[Records from a collection]
★ ★ ★ ★

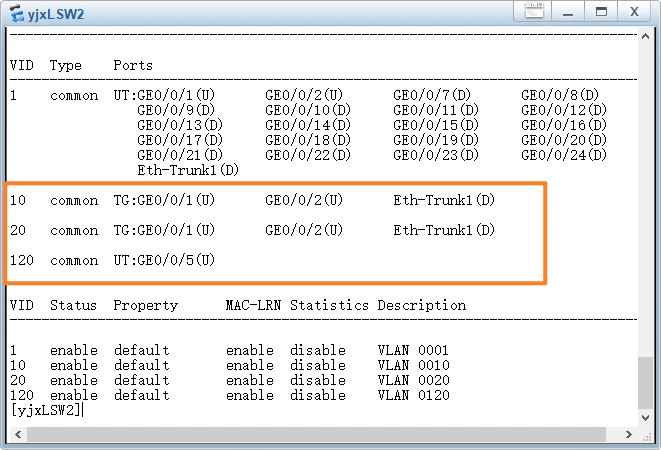Click the GE0/0/24(D) port entry

click(x=563, y=155)
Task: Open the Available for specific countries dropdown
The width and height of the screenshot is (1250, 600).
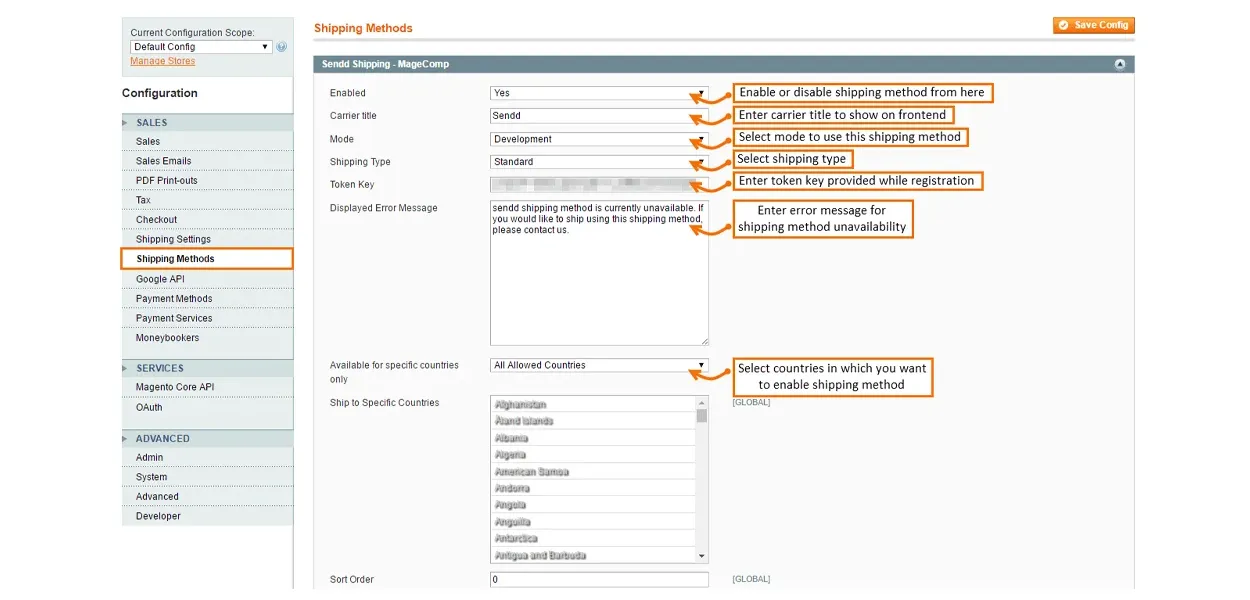Action: click(x=598, y=365)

★ ★ ★ ★

• WORK REQUIRED: Copy exactly, and copy nothing else: the lines from the one containing "The width and" through the end of the data, both ends included, with pictures left out.

• EXERCISE RESPONSE:
The width and height of the screenshot is (1250, 600).
Action: click(x=598, y=365)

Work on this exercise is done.